I have worked during my tenure as Editor of Circulation to make it a journal for the world, in the sense that it provides information important to all concerned with cardiovascular medicine, regardless of where they may work. Therefore, we developed an Editorial Board that included physician scientists with special expertise in cardiovascular medicine who were chosen from throughout the world. We have held annual meetings for our Editorial Board members concurrent with the Scientific Sessions of the American Heart Association and the European Congress of Cardiology each of the past 11 years. This has provided the opportunity for a useful interchange for the broad membership of our Editorial Board. As some evidence of the success of these efforts, Circulation is now published in part or in whole in 10 different languages, including Chinese, Japanese, Spanish, German, French, Italian, Polish, Czech, and Portuguese.

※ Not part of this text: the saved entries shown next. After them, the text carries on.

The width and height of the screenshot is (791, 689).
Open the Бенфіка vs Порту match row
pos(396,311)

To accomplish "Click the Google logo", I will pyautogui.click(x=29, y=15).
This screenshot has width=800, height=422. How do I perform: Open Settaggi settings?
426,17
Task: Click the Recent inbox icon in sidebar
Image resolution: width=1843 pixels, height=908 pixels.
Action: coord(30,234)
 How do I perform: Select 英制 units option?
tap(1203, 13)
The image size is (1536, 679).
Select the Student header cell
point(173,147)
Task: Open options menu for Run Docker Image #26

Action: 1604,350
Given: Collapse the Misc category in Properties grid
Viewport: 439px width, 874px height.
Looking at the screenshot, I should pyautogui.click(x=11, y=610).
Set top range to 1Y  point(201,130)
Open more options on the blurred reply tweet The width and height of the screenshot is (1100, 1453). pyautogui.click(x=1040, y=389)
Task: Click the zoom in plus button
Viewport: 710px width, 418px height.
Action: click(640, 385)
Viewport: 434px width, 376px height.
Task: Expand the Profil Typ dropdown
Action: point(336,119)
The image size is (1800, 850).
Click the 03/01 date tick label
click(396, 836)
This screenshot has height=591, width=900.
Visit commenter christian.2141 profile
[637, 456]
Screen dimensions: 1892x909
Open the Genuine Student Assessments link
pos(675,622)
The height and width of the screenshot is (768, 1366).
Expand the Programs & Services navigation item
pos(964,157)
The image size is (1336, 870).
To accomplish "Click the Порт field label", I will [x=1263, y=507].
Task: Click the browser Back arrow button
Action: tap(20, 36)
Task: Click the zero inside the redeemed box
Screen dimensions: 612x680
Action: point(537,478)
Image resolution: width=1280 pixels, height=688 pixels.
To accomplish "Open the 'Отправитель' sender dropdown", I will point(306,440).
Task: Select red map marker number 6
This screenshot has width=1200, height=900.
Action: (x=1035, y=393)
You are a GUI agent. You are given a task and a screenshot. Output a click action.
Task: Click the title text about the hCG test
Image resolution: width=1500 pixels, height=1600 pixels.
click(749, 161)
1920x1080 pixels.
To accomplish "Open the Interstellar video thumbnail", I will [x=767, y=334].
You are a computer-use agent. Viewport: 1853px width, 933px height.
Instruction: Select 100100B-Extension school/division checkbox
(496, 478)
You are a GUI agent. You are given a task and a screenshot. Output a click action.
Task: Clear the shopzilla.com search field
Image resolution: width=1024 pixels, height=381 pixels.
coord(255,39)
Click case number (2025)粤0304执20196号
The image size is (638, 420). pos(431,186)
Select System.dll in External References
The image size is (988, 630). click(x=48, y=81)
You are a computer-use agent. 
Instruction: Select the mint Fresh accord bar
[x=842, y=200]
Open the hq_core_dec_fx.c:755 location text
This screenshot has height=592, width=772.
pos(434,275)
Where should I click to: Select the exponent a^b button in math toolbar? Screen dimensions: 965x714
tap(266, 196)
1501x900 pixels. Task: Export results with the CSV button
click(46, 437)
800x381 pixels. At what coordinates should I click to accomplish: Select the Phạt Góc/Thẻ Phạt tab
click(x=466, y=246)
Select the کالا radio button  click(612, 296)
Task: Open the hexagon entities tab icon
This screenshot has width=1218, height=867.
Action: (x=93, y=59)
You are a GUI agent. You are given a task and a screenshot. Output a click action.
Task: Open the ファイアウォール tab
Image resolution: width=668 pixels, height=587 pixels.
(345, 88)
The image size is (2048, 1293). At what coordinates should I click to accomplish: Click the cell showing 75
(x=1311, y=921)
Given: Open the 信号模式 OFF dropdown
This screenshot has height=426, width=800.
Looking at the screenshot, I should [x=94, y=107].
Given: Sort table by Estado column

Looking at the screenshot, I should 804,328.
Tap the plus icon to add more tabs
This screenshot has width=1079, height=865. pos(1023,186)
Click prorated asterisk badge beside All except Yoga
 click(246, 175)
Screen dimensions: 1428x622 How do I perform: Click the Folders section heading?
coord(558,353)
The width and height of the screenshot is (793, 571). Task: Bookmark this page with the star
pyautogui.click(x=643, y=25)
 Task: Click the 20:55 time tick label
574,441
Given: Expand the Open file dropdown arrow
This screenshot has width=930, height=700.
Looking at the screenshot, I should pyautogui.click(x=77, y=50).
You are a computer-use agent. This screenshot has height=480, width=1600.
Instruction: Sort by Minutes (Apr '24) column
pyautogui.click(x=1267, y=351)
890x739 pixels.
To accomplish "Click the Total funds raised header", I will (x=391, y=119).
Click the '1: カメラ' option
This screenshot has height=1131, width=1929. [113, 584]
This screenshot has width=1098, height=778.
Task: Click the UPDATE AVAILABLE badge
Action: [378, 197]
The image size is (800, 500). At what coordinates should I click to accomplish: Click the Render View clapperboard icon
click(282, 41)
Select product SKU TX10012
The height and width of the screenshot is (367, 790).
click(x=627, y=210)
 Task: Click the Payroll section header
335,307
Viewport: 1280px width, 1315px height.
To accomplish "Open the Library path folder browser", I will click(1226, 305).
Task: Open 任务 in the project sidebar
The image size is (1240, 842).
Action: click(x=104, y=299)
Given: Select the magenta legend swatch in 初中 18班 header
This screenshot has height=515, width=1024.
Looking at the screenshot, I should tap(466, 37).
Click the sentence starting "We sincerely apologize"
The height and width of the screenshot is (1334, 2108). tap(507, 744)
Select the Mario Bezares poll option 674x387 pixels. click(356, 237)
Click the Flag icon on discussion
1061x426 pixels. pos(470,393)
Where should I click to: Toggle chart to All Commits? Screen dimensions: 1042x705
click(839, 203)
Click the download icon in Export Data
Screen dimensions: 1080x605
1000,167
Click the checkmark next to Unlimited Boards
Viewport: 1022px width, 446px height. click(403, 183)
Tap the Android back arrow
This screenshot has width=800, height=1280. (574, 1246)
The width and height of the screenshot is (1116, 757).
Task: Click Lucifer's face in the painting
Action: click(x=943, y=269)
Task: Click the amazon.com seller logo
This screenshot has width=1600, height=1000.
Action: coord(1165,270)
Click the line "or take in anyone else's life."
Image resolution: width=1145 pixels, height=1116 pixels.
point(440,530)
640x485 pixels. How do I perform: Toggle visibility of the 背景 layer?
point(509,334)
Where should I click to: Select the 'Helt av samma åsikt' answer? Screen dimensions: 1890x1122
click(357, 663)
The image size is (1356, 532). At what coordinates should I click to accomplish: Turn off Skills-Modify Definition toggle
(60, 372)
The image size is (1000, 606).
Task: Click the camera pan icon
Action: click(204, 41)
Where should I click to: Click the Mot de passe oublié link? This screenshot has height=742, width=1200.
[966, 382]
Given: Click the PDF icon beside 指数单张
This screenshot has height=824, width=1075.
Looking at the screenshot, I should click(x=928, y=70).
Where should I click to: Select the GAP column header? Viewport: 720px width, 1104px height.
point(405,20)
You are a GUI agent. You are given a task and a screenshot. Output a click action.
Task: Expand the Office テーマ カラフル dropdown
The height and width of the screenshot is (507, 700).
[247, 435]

I am very grateful to our Editorial Board members both in the United States and abroad for their commitment to review manuscripts promptly when asked.
The opportunity for me to serve as Editor of Circulation in these past years has been a very special one. Although I have devoted a significant number of hours on a daily basis in helping Circulation constantly strive to improve, it has been a labor of love. I have enjoyed the opportunity to interact with physician scientists, authors, reviewers, critics, the Publishing Committee of the American Heart Association, and other support groups within the American Heart Association. This has been an opportunity that I shall treasure for the remainder of my life.
Friends often ask me what I will do with all of my newly found time, and some have expressed the hope that I will not quickly fill it with other activities. My answer is that I shall be different from the aging soldier leader who, in the words of the stirring West Point refrain, simply “fades away.” I shall not go quietly. The newly acquired time has already been redirected to my continuing roles as educator, clinical scientist, and physician. This is my plan for the remainder of my useful and creative days, however many that may be.